WORK INSTRUCTIONS → Below are the records; count how many of their lines carry "computer" and give only the number.

RECORD SET →
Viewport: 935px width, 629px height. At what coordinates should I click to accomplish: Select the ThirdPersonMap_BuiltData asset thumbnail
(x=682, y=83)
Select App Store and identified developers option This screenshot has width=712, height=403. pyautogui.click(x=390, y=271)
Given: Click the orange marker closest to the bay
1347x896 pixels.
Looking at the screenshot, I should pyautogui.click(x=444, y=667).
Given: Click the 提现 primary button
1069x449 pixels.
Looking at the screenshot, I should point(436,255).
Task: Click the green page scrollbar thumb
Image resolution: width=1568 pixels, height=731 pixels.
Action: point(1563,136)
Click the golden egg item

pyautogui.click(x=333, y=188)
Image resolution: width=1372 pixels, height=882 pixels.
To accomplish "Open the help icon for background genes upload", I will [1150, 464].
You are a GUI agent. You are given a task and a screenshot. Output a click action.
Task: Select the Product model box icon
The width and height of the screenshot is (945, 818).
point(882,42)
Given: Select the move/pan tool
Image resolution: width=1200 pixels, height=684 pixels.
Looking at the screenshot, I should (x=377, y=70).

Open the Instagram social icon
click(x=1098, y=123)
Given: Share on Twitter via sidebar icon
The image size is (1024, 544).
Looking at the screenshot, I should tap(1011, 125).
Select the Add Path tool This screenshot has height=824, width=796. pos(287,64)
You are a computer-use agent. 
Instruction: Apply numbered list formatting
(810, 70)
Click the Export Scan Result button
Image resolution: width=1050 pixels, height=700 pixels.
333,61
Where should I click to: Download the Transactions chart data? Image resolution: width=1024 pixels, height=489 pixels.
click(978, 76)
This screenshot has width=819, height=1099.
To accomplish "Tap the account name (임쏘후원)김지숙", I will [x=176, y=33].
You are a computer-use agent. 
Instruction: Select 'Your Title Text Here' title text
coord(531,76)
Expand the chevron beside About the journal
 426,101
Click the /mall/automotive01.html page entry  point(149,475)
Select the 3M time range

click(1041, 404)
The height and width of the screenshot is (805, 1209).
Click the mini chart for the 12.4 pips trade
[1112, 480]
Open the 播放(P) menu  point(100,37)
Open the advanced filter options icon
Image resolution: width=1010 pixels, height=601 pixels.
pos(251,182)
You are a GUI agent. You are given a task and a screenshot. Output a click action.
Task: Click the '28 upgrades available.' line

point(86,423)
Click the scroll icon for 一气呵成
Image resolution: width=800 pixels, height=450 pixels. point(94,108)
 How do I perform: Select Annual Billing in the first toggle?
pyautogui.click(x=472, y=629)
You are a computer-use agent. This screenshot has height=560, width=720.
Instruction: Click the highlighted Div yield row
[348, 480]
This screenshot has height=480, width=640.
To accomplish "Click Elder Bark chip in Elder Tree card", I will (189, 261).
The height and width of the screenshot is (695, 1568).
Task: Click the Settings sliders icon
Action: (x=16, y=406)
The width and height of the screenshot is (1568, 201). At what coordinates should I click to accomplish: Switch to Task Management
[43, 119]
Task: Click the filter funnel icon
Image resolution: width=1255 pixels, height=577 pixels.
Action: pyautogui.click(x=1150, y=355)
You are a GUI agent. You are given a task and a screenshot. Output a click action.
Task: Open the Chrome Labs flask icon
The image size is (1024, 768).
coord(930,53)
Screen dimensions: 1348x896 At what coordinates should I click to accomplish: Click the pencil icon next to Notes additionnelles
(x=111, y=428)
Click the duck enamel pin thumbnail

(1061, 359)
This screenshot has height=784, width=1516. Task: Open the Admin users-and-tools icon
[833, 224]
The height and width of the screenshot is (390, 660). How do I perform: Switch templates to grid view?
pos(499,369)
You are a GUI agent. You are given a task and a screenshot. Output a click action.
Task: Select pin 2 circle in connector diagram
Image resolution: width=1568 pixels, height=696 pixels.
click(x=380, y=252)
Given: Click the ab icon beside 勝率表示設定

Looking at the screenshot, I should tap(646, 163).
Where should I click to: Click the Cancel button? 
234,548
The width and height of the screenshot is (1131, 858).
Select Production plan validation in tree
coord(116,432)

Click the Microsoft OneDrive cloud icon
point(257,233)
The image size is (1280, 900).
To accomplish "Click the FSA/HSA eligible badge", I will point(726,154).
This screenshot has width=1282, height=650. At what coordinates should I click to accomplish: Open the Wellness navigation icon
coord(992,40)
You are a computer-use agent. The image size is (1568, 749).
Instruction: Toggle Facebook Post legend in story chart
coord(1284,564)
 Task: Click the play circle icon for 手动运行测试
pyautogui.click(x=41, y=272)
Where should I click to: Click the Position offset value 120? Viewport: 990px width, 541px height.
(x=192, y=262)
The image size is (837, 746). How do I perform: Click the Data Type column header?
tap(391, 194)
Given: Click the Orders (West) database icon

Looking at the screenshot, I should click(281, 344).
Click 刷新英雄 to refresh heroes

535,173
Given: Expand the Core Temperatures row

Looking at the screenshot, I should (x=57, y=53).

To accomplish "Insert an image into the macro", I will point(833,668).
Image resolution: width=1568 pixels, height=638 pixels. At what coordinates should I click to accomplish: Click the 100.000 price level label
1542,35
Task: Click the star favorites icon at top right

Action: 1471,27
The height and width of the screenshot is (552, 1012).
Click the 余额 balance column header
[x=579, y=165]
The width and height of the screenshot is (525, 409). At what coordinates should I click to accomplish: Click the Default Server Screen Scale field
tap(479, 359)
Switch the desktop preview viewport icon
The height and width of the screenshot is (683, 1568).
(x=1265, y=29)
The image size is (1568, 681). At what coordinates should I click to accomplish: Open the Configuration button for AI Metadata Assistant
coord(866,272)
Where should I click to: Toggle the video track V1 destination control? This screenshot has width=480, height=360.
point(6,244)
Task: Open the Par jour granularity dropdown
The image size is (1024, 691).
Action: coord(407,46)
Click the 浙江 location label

ANSWER FOR THIS EXERCISE → 4